-------- Text for analysis --------

/llm_relay

A relay server that allows user proxies on local network-machines to talk with LLMs served on OpenRouter.

Primary LanguagePython

LLM Relay Server

This is a FastAPI-based relay server that forwards LLM requests from a private network to an external LLM endpoint that uses OpenAI-compatible API (such as OpenAI and OpenRouter). It's designed to work with agentic AI frameworks that need to communicate with the endpoint but are running on machines without direct internet access.

This relay server only works with OpenAI-compatible API.

Setup

  1. Create a virtual environment using uv:
uv venv
source .venv/bin/activate  # On Windows: .venv\Scripts\activate
  1. Install dependencies using uv:
uv pip install -r requirements.txt
  1. Create a .env file with your API key with the LLM provider:
LLM_RELAY_API_KEY=your_api_key_here

Running the Server

Start the server with:

python main.py

or

uvicorn main:app --host 0.0.0.0 --port 8000

You can also set the --base-url flag to a specific base URL. By default, it is the default URL of OpenAI.

Add --debug flag to show HTTP payloads.

The server will be available at http://your_server_ip:8000.

Usage

The relay server exposes the following endpoints:

  • POST /v1/chat/completions: Forwards chat completion requests to endpoint
  • POST /v1/completions: Forwards completion requests to endpoint

You can use these endpoints just like you would use an OpenAI-compatible API directly. The server will handle the authentication and forwarding of requests.

Configuration

You can configure the following environment variables:

  • LLM_RELAY_API_KEY: Your API key
  • DEFAULT_MODEL: Default model to use if not specified in the request (optional)

-------- Extracted material --------

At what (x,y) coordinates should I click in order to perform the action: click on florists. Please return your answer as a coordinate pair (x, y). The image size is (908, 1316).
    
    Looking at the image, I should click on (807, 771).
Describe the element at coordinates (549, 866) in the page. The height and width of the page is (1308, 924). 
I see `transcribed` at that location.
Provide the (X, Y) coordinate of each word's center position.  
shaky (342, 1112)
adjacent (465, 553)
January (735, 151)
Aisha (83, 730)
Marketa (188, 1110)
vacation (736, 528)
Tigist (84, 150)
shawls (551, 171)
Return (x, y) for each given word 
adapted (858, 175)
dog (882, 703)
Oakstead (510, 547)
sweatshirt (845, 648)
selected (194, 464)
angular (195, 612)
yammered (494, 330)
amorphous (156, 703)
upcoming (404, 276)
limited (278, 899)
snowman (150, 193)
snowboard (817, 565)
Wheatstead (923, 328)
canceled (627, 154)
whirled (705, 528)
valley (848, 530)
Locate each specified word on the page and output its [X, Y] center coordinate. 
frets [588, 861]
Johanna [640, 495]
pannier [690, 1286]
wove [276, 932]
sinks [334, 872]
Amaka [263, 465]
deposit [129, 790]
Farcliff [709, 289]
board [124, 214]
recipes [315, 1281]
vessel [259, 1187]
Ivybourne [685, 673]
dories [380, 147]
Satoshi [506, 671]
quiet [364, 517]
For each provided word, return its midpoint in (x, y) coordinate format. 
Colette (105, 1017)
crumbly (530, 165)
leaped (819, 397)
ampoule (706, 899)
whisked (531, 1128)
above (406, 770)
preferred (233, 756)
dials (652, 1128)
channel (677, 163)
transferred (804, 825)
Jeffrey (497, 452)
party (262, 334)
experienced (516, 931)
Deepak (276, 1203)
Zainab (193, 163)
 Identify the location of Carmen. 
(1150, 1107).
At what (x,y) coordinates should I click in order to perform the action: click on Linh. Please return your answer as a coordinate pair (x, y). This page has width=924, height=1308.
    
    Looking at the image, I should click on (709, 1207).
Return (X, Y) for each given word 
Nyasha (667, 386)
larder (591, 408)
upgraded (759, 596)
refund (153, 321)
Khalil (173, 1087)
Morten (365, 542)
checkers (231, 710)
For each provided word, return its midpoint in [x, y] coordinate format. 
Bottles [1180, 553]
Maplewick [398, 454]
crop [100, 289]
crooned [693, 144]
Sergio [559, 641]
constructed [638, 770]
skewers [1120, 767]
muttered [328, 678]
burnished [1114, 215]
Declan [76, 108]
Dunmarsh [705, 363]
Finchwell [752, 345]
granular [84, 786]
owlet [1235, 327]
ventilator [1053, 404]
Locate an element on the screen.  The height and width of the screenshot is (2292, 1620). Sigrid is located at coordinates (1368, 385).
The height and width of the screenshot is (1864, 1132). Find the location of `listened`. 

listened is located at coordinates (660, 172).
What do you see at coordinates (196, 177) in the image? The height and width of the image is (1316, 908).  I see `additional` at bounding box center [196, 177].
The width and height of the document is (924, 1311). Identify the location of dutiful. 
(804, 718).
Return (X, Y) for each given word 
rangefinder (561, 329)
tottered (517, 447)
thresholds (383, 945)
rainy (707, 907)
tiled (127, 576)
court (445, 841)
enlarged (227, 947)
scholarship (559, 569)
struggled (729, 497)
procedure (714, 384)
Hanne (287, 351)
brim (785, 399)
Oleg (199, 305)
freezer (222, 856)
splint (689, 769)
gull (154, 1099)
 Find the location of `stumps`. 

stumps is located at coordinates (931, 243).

--------

- Problems to work on
a - Repeat the stretch of the LLM relay server README from "This is a FastAPI-based" through "direct internet access.".
b - According to the LLM relay server README, why does the server forward requests from a private network to an external LLM endpoint? Answer in one to three sentences.
The listing is separate material, apart from the LLM relay server README.

- Exercise answers
a -
This is a FastAPI-based relay server that forwards LLM requests from a private network to an external LLM endpoint that uses OpenAI-compatible API (such as OpenAI and OpenRouter). It's designed to work with agentic AI frameworks that need to communicate with the endpoint but are running on machines without direct internet access.

b - The server is designed for agentic AI frameworks that need to communicate with the LLM endpoint but run on machines without direct internet access. The relay forwards their requests to an external endpoint that uses an OpenAI-compatible API.